**Date: 04 May 2022**

**Time: **12:45 – 13:15. Hours

**Room:** RA1501 & online

**Speaker: Anne Zander (UT-MOR)**

## Title: "A healthcare example to showcase solution methods for sequential decision-making”

**Abstract:**

In his new book on reinforcement learning and stochastic optimization, Warren B. Powell presents his work on a unified framework for sequential decision-making problems, including a unified way of modeling and four meta-classes of policies, i.e., ways to decide how to act in a given system state. Taking this unified perspective helps to avoid choosing one’s favorite modeling and solution method and instead find the most appropriate approach to a given problem. In this talk, I will present an example problem to showcase Powell’s unified framework. More precisely, I will talk about physician panel management, where a panel is defined as the set of patients who regularly visit the same physician, e.g., a family doctor. The physician then needs to decide which requesting new patients to take into the panel to achieve a long-term balance between her capacity and the panel’s demand.
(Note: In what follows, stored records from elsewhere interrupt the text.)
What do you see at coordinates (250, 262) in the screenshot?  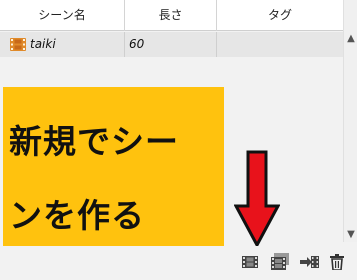 I see `new-scene-icon` at bounding box center [250, 262].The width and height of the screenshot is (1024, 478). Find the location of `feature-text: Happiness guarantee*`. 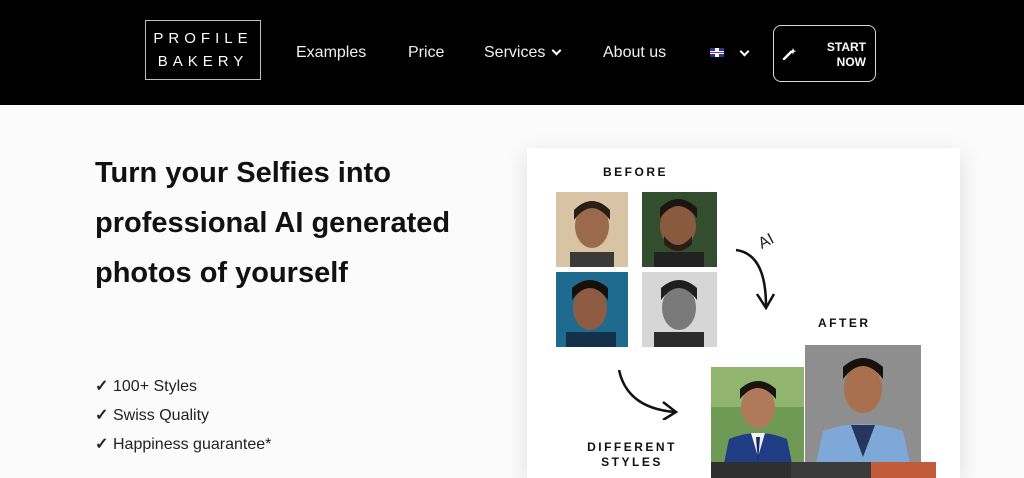

feature-text: Happiness guarantee* is located at coordinates (192, 444).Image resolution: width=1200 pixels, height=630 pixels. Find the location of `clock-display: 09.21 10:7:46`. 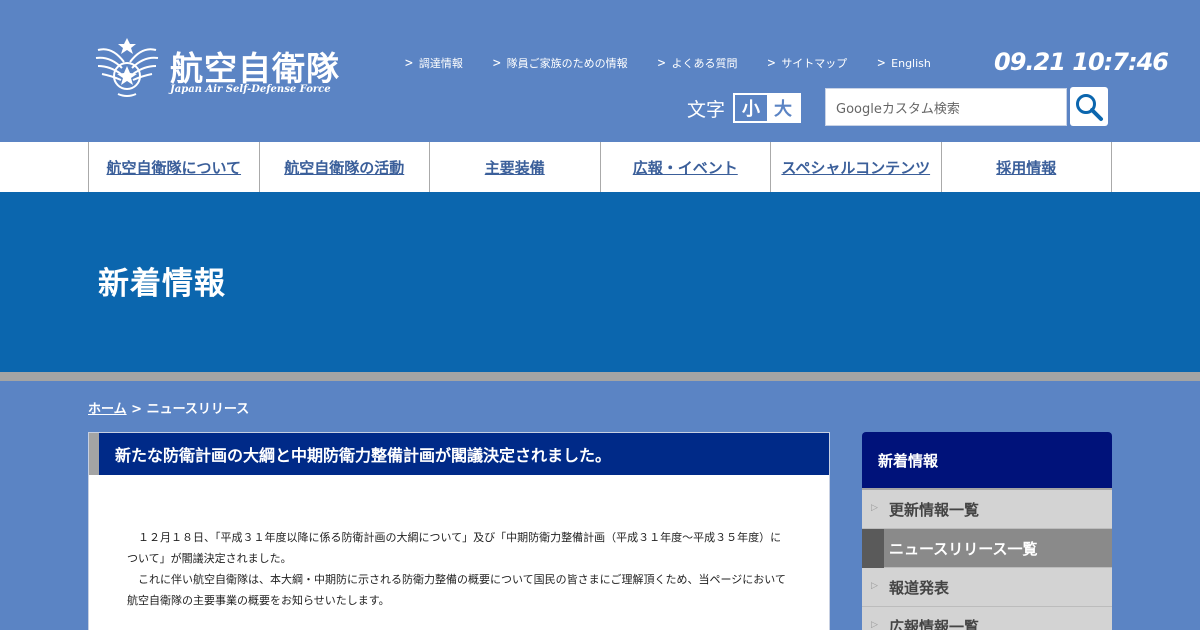

clock-display: 09.21 10:7:46 is located at coordinates (1082, 62).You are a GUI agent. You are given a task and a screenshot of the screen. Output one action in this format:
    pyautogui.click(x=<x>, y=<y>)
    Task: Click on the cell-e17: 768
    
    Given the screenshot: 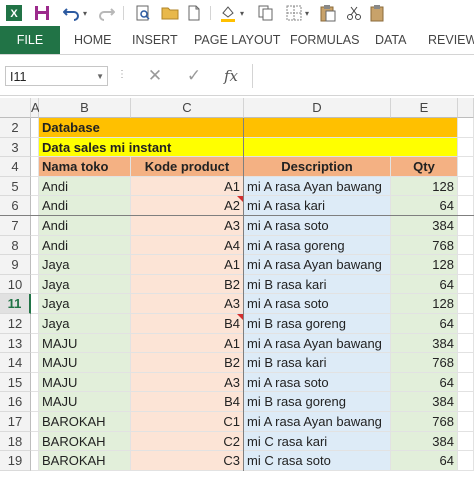 What is the action you would take?
    pyautogui.click(x=424, y=422)
    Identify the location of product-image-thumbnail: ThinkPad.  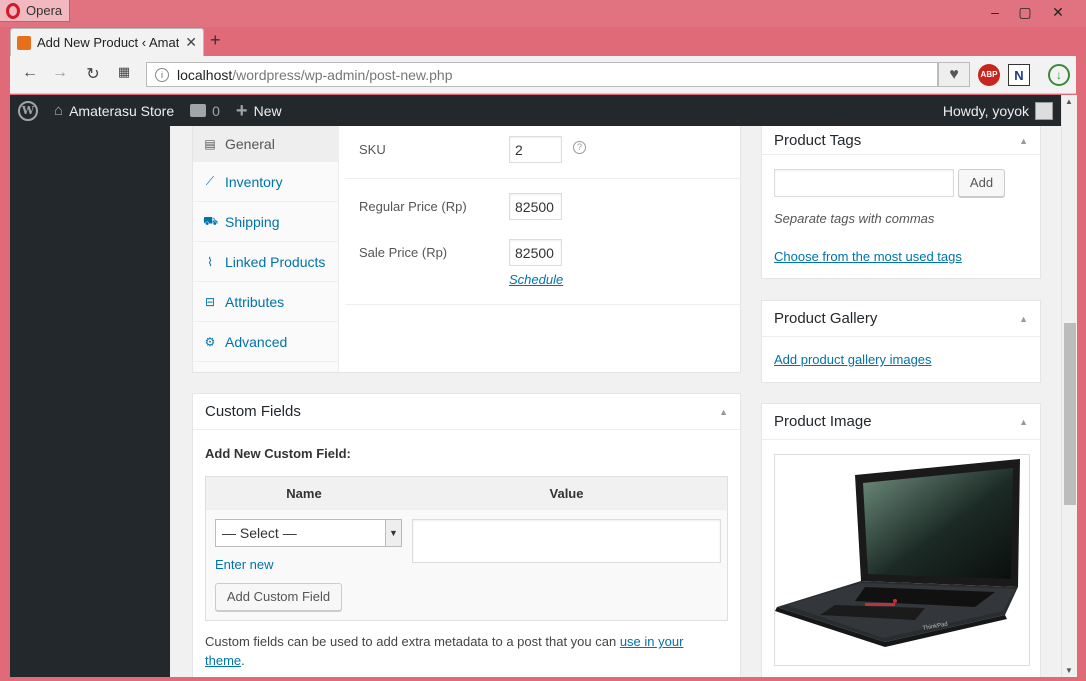
(902, 560).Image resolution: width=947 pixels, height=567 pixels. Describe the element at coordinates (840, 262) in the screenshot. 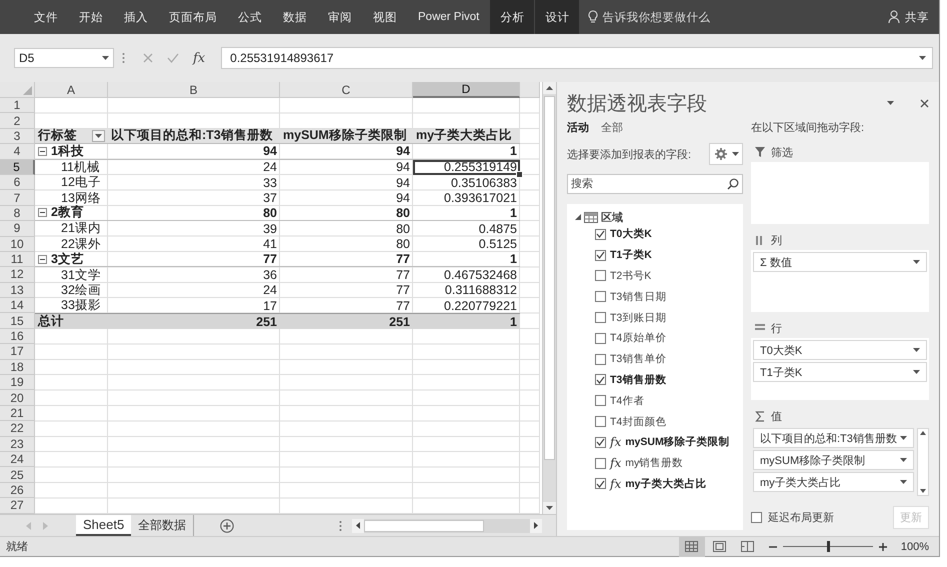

Although we will cover all four policies, most results will be based on a direct lookahead approximation (my favorite method), which in this case is given by a deterministic integer linear program (ILP) together with a method to combine solutions of this ILP to decide on accepting or rejecting new patient requests in a stochastic environment in real-time. Using a stochastic discrete-event simulation with parameters based on real-world data shows that taking decisions while looking ahead several periods instead of only focusing on the current situation significantly lowers the mismatch between panel demand and physician capacity over time.